Para ser justos, esta calamidad no es de suyo inherente al actual régimen venezolano: su prosapia se remonta a la etapa política anterior a Chávez y Maduro, aunque los antecedentes puedan parecer veniales, comparados con los que comenzaron con la flagrante violación del secreto del voto con ocasión del referéndum revocatorio de 2004. El trastorno, dicho sea con dolor, afecta desde antiguo a toda la región: las palabras clave “América Latina”, “elecciones”, “fraude” arrojan en Google un número de respuestas anonadante y desolador.
Con todo, ha habido en nuestra región momentos felices en los que un fraude, promovido desde el poder, pudo revertirse. Desde el advenimiento de la forma democrática en el continente, pronto hará unos 40 años, se han repetido, aquí o allá, comicios presidenciales y regionales puestos razonablemente en entredicho.
Sin embargo, dejando a un lado las tres dictaduras del Caribe, aún prevalece en la región el recurso de envilecer los comicios de mil maneras. La compra masiva del voto de los caciques regionales es solo una de ellas y ha sido flagelo endémico en Colombia. En la actual coyuntura regional, cuando la disyuntiva entre democracia y tiranía se ha hecho más dramática que nunca, desacreditar sin más la autoridad electoral puede resultar criminal.
Es lo que hemos visto y seguimos viendo en México, por ejemplo, con los ataques de López Obrador a un árbitro electoral hasta ahora universalmente aplaudido.

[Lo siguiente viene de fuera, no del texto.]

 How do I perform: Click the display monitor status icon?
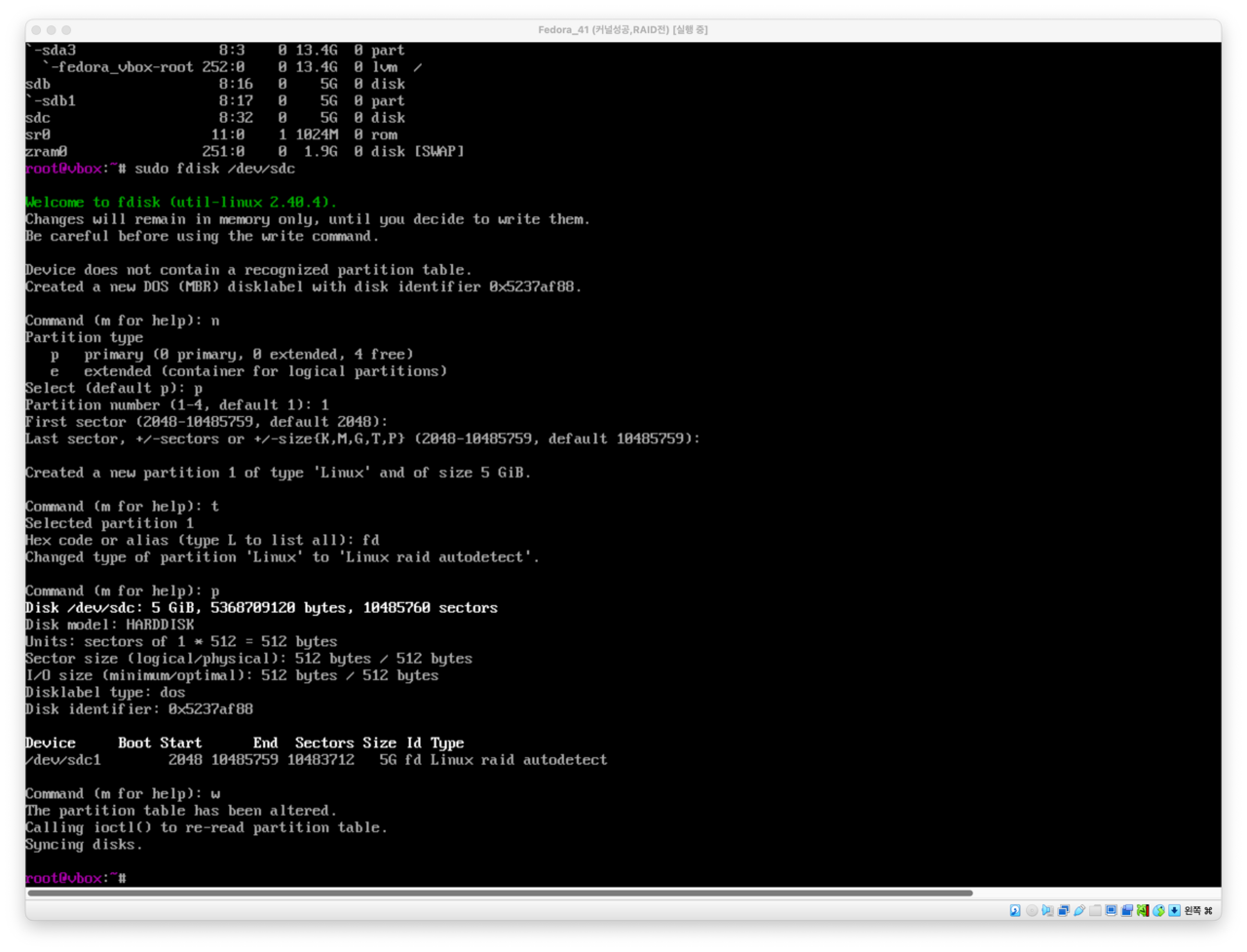(1111, 911)
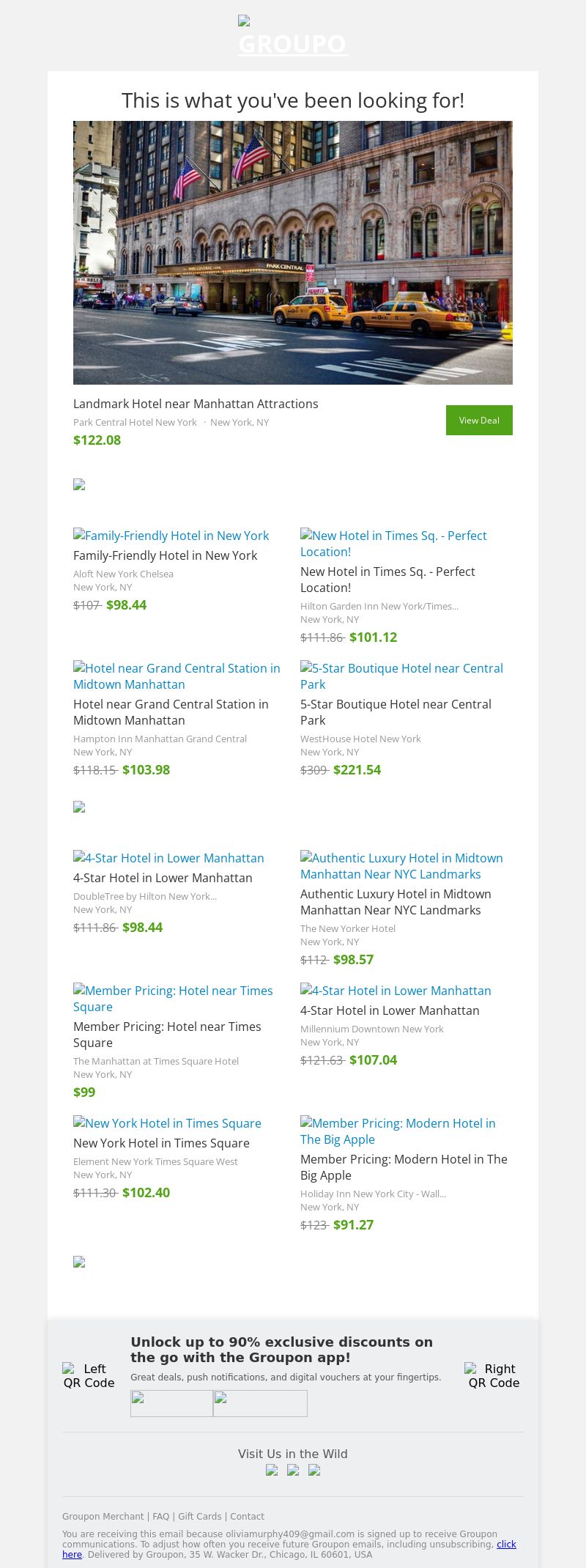Open the Family-Friendly Hotel in New York link
The width and height of the screenshot is (586, 1568).
(171, 536)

Y es lo que vemos hoy en Colombia.
Las inconsistencias entre el llamado “preconteo” y los resultados oficiales de la elección del pasado 13 de marzo son más que preocupantes, sobre todo cuando los votos presuntamente escamoteados se cuentan por centenas de miles, desfavoreciendo claramente al candidato de izquierdas que encabeza todos los sondeos.
Esta evidencia es tan ominosa, en vísperas de elecciones, como la desabrida recomendación que, ante la justificada alarma y protuberantes denuncias, brindó el hombre que cuenta los votos: “si sienten que no hay garantías, no se presenten”.